(Saved entries)
== Segment start ==
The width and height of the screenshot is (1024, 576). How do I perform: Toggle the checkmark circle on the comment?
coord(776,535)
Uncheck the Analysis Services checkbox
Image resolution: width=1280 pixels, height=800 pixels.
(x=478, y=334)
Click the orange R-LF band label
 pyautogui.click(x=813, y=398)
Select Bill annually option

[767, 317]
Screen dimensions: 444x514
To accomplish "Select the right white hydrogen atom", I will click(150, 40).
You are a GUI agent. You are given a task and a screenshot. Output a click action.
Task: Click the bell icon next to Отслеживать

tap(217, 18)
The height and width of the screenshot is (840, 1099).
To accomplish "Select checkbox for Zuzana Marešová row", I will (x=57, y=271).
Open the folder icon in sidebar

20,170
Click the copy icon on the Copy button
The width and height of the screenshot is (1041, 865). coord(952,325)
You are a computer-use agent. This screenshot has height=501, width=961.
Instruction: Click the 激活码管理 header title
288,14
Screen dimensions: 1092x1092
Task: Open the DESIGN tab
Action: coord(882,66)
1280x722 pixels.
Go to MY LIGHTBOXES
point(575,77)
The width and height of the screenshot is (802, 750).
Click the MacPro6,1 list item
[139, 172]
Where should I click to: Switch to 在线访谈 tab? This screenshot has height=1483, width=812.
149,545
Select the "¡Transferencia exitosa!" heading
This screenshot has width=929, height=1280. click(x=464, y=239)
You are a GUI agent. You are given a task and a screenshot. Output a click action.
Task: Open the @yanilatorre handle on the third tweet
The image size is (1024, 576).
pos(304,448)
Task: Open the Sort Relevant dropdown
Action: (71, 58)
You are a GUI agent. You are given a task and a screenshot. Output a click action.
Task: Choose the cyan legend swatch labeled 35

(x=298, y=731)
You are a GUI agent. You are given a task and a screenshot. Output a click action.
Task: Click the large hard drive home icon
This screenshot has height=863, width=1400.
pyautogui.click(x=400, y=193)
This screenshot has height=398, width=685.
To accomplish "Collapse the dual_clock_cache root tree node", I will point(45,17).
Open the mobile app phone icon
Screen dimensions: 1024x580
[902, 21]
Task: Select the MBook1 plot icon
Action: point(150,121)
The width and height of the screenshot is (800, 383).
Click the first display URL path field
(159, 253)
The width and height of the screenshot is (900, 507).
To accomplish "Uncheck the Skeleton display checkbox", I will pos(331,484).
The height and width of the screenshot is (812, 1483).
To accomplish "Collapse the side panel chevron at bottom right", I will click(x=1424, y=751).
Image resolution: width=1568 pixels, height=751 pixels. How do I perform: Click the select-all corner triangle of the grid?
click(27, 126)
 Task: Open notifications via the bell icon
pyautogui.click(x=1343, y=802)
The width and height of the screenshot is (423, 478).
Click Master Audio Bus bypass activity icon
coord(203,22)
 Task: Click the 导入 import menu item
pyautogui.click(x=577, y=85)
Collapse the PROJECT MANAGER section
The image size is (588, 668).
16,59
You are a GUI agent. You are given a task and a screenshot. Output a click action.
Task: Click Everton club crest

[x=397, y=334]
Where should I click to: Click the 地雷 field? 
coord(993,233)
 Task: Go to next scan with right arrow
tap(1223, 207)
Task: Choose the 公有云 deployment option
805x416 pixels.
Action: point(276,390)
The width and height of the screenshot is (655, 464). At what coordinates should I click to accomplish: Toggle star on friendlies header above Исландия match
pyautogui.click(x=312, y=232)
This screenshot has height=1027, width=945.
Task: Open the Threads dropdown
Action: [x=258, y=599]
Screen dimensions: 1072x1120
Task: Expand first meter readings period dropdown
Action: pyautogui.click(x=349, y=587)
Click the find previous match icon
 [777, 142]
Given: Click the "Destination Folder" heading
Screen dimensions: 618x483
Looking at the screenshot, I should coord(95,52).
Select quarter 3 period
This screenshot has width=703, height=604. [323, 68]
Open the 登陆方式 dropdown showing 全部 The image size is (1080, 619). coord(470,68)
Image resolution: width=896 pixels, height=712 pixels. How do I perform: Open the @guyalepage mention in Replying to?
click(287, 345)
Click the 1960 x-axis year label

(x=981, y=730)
== Segment end ==
> _EXERCISE REQUIREMENTS_
Return solely the count of lines in the data above in which the word "Uncheck" occurs.

> _TASK RESULT_
2